- [TEXTO PARA REVISAR]:
%%
Miami me lo confirmó

por el 28 marzo, 2016 • 23:59

 

¿Alguna vez se han parado a pensar la cantidad de horas que un tenista profesional puede pasar expuesto al sol? Y no solo cuenten sus partidos oficiales, sino todas las horas de entrenamiento previas. Tanto el calendario ATP como el de la WTA están programados, con mucha lógica, para disputar cada torneo del año en las mejores condiciones posibles. Llámese verano. El calor es uno de los desafíos más arduos que un jugador debe afrontar a lo largo de su carrera si no quiere derretirse en más de una ocasión sobre la pista ya que, en el caso de los hombres, casi el 80 % de los torneos se juegan outdoor, al aire libre. Parece el cuento de la abuela, pero el sol puede llegar a ser mucho más peligroso de lo que parece, resultando una auténtica amenaza para los protagonistas de nuestro deporte. Esta semana, en el Masters 1000 de Miami, hemos podido comprobar una vez más la dureza que entraña competir bajo la mayor fuente de radiación electromagnética de nuestro sistema planetario. Cuando Lorenzo aprieta, enciendan las alarmas, pero no intenten ganarle esta guerra. En ocasiones, una retirada a tiempo es una victoria segura.

Esta consigna la siguió al pie de la letra Rafael Nadal durante la noche del pasado sábado. Era la primera cita del español en Florida y el rival, a priori, no presentaba demasiadas dificultades. Damir Dzhumur, 94 del mundo y una sola victoria en Masters 1000 en sus hombros, precisamente, la cosechada en la ronda anterior. Pero entre ambos contendientes se interpuso un factor mucho más anárquico que el mismísimo Alexandr Dolgopolov. Exacto, estoy hablando del Sol, esa estrella que siempre vigila desde la primera fila de butacas, el espectador que más partidos vio nunca, un cuchillo que te atraviesa lentamente sin importar el ranking ni el expediente. A Nadal esa tarde le asaltó de golpe, en un momento donde la situación parecía estar controlada. De repente un malestar comenzó a instalarse en el organismo del balear, unos mareos. «No estoy aquí», decía el manacorense desorientado en el banco. «Si te estás encontrando mal, no hace falta que pongas en peligro tu salud», le recomendó el médico de la ATP. Pero Rafa es Rafa y no se iba a marchar de Crandon Park sin intentarlo. Salió a pelear el tercer set y volvió con tres puñales en el pecho, uno por cada juego perdido. Era el momento de tirar toalla. Él, que nunca se rinde, había perdido la batalla contra Dzumhur, contra el Sol y contra sí mismo.
%%
Datos recopilados
%%
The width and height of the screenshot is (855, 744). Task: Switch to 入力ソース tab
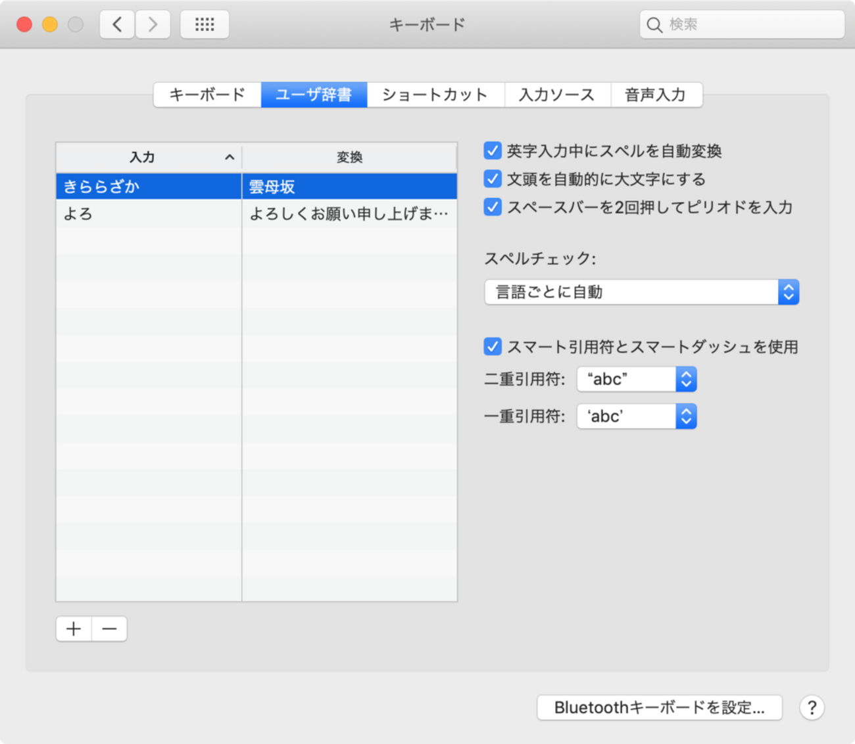pos(557,95)
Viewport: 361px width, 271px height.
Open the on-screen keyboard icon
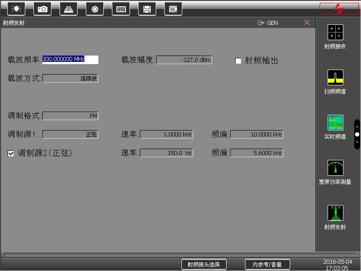pos(121,9)
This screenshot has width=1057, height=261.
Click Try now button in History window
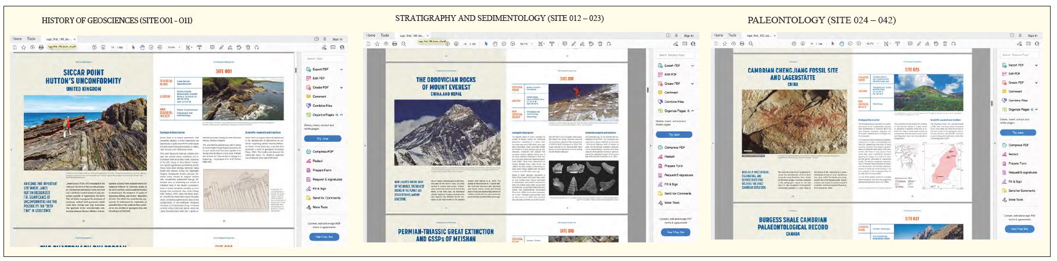coord(322,139)
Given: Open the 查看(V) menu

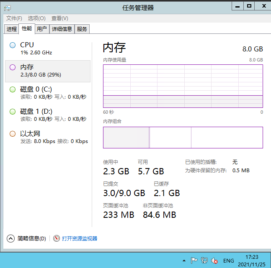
%%
- [INSTRUCCIONES DE TRABAJO]:
Indica si cada afirmación concuerda con el texto sobre Nadal en Miami; responde sí o no y cita textualmente las palabras del texto que lo deciden.
1. Damir Dzhumur ocupaba el puesto 94 del mundo.
2. Nadal se retiró sin llegar a jugar el tercer set.
3. En el caso de los hombres, casi el 80 % de los torneos se juegan al aire libre.

- [TU SOLUCIÓN]:
1. Sí: «Damir Dzhumur, 94 del mundo».
2. No: «Salió a pelear el tercer set y volvió con tres puñales en el pecho, uno por cada juego perdido».
3. Sí: «en el caso de los hombres, casi el 80 % de los torneos se juegan outdoor, al aire libre».